▶ TEXTAUSZUG:
Fehler 4: Bauherr in Eigenregie am Bau aktiv

Wohl jeder Bauherr möchte mit seinen eigenen zwei Händen zupacken, selbst am neuen Haus Anteil haben und nebenbei auch noch Geld einsparen. Letztendlich jedoch ist nicht jeder eine derart anstrengende körperliche Arbeit gewöhnt.

Die Verletzungsgefahr steigt, die Müdigkeit, das ständige Hetzen zwischen Baustelle, Arbeit und Familie wird zu einer Zerreißprobe für die ganze Familie. Erfahrungsgemäß raten inzwischen klüger gewordene Bauherren davon ab und würden einen Großteil der Planung und Durchführung einem Profi überlassen.

▶ DATEN:

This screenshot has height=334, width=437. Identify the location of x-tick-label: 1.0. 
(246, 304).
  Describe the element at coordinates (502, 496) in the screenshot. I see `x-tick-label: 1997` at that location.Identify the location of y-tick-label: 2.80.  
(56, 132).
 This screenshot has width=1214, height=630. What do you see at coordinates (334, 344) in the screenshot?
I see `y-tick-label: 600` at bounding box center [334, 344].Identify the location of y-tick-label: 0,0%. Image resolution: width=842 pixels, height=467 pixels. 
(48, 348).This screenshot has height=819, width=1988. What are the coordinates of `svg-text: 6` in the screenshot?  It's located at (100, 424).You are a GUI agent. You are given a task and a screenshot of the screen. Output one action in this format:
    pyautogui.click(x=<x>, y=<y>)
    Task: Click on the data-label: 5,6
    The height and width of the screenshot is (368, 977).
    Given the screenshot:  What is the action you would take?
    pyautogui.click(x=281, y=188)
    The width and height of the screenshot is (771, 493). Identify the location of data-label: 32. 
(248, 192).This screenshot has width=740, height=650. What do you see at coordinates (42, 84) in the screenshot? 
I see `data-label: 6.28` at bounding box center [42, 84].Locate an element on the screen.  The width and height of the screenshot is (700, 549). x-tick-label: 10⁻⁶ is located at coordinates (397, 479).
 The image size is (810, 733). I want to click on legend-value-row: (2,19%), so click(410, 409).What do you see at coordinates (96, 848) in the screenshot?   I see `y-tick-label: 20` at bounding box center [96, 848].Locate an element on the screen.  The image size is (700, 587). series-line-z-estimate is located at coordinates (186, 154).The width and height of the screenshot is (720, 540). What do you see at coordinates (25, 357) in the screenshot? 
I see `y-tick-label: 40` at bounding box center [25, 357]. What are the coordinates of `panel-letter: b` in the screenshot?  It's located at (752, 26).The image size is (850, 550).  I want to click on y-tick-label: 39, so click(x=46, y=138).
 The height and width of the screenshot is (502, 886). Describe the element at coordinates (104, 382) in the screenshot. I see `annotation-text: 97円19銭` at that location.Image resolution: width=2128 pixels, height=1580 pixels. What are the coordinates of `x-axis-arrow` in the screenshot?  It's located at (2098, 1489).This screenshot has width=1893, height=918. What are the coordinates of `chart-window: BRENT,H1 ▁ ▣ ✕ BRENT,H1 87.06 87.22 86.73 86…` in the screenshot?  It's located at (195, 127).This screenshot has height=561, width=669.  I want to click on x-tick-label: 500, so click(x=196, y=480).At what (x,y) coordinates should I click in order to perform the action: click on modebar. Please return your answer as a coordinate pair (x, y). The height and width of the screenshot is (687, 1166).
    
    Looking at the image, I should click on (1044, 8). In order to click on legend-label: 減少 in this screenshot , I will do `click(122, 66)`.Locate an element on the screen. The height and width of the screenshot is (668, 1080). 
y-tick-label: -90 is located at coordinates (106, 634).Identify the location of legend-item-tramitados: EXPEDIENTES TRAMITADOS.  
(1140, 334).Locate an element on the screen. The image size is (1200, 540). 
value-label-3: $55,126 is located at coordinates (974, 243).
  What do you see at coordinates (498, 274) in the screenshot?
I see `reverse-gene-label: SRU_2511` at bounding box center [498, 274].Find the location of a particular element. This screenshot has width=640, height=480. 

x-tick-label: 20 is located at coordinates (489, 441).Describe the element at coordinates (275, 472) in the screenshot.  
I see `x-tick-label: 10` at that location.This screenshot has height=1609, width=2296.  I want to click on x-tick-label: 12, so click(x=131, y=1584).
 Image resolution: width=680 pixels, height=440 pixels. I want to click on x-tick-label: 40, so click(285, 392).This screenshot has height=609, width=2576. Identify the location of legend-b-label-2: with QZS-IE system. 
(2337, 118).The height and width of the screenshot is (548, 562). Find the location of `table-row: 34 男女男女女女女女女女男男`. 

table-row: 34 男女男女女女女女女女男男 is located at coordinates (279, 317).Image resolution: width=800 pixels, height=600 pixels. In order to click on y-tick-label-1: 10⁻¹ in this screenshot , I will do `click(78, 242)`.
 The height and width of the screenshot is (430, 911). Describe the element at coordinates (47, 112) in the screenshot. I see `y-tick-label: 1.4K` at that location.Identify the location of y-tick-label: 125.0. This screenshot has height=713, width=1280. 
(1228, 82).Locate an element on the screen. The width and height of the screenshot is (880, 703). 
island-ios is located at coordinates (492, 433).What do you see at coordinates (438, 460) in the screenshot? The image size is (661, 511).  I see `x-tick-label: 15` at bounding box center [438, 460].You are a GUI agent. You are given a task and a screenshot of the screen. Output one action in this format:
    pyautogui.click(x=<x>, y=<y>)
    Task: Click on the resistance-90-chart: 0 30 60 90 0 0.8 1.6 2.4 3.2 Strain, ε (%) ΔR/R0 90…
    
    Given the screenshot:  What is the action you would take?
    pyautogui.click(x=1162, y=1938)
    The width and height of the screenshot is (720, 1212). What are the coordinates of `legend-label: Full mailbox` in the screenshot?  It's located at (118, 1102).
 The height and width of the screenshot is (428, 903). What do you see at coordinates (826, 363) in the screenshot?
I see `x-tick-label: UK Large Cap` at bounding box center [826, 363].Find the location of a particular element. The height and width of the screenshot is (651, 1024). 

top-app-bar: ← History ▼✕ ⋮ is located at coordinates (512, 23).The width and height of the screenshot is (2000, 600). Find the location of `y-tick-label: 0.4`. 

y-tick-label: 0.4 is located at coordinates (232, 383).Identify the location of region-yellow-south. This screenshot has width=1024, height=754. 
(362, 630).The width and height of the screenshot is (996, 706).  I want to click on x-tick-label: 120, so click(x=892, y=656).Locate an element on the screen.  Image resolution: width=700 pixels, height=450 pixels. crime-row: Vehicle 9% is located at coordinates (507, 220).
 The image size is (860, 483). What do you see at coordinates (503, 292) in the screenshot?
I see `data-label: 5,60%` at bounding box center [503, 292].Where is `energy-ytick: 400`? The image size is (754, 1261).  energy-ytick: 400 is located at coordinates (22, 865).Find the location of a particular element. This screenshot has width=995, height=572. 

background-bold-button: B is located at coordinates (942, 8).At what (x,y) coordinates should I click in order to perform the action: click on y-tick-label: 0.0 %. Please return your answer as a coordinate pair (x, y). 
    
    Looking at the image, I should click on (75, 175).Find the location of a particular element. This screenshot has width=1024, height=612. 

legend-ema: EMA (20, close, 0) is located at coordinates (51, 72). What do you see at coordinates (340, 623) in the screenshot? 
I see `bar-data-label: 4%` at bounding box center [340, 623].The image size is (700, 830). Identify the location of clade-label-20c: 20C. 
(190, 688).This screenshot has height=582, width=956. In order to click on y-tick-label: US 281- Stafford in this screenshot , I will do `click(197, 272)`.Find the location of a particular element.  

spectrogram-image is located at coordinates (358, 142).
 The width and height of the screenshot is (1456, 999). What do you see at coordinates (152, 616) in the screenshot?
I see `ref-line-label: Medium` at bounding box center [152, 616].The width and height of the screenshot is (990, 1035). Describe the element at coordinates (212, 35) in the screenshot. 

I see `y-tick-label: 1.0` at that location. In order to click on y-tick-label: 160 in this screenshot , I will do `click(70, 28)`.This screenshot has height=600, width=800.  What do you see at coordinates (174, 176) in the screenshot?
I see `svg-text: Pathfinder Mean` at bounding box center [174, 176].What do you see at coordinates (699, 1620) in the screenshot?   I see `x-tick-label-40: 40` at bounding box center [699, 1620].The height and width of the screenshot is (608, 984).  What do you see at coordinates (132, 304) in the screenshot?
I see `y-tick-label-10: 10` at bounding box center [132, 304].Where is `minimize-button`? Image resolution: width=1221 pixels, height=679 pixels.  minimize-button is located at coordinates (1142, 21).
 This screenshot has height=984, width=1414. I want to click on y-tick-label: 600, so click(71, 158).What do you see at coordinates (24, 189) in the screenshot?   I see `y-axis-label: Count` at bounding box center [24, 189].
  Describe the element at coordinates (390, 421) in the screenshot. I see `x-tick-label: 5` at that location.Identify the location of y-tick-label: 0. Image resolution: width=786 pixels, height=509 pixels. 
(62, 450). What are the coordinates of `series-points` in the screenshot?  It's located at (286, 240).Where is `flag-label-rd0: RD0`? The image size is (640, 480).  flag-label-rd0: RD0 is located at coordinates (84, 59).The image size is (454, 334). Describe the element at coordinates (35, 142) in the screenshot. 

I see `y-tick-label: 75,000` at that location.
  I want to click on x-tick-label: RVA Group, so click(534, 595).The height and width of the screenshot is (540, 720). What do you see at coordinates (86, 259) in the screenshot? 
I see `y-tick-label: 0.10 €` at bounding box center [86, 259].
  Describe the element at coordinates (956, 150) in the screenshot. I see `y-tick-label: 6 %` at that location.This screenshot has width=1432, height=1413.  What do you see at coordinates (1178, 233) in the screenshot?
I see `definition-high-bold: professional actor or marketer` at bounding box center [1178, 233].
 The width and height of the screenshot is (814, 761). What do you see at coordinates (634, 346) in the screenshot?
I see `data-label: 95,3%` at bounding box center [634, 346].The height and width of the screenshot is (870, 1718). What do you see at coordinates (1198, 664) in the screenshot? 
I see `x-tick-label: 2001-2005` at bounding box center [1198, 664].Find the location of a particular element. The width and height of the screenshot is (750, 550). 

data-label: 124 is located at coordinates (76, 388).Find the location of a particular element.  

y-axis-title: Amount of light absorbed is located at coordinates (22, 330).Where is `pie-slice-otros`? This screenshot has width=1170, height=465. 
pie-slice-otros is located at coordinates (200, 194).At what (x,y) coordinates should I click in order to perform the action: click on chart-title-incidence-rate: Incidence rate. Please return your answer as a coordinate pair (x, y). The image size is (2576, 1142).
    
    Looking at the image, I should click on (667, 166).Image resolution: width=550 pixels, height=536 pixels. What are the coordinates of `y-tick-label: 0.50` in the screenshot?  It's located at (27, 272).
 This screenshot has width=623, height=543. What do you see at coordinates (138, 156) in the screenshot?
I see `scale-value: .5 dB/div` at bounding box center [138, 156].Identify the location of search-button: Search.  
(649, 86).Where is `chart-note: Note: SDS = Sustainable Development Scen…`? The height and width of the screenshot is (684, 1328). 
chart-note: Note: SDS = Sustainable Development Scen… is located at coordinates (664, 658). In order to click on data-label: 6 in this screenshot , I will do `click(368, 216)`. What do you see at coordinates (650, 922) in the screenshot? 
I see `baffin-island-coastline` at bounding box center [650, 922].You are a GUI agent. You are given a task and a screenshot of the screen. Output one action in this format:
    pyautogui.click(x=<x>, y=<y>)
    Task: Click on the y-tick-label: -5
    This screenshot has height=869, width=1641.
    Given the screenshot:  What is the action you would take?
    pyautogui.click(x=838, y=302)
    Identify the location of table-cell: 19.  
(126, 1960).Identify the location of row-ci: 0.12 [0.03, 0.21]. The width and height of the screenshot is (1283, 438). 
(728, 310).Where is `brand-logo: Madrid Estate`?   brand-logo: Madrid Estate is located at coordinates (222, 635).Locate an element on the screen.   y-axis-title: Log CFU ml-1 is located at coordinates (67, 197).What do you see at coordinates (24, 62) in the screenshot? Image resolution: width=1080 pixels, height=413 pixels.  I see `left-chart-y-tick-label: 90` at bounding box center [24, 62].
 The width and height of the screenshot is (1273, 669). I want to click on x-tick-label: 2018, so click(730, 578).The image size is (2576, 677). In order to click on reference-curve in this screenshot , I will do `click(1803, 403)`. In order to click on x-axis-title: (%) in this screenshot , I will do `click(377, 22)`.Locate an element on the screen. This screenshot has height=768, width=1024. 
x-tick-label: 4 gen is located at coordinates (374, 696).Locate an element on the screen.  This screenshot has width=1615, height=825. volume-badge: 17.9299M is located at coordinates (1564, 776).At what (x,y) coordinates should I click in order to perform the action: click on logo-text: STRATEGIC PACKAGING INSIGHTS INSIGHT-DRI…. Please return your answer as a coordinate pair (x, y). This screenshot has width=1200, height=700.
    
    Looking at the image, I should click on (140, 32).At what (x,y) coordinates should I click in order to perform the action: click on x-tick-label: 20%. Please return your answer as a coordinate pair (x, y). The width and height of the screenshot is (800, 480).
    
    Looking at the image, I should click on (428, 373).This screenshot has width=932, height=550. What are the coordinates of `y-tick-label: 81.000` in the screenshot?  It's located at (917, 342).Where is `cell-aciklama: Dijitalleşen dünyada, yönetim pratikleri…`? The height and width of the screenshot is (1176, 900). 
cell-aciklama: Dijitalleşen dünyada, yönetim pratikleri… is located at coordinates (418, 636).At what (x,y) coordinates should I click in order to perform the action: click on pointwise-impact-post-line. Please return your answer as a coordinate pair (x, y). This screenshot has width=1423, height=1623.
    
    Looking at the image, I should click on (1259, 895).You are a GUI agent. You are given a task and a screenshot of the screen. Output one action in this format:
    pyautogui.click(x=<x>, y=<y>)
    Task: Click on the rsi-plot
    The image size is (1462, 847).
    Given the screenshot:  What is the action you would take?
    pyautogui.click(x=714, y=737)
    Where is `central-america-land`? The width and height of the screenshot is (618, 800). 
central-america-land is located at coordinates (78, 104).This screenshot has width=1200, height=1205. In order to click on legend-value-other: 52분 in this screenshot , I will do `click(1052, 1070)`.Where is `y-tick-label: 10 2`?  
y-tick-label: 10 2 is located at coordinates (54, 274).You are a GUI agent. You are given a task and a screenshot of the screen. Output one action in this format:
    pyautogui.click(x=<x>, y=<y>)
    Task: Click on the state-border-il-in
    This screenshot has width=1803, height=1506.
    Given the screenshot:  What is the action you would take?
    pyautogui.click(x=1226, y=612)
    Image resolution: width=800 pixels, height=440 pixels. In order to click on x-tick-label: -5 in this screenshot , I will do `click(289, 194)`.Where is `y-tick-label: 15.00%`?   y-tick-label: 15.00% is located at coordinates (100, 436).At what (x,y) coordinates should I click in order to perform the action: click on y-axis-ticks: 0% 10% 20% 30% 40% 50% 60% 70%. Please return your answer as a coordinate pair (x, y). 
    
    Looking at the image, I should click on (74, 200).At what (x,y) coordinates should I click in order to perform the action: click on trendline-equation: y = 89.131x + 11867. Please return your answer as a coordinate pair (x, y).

▶ AUFGABEN:
**1.** Warum raten erfahrene Bauherren laut dem Textauszug über Eigenleistung am Bau davon ab, selbst auf der Baustelle mitzuarbeiten? Antworten Sie in ein bis drei Sätzen.
**2.** Setzen Sie den Textauszug über Eigenleistung am Bau nach seinem letzten Satz fort.

▶ ANTWORTEN:
**1.** Nicht jeder ist so anstrengende körperliche Arbeit gewöhnt. Dadurch steigen die Verletzungsgefahr und die Müdigkeit, und das ständige Hetzen zwischen Baustelle, Arbeit und Familie wird zu einer Zerreißprobe für die ganze Familie.

**2.**
Fazit

Bevor man sich tatsächlich mit dem Gedanken trägt ein Einfamilienhaus zu bauen, bedarf es einer gemeinschaftlichen Entscheidung, bei der die ganze Familie mit eingeschlossen werden sollte. Man sollte sich noch vor einer konkreten Absichtserklärung gründlich Gedanken machen über eine realistische Planung, umfangreiche Informationen über die Finanzierung einholen sowie die Möglichkeiten einer nachhaltigen Bauweise prüfen.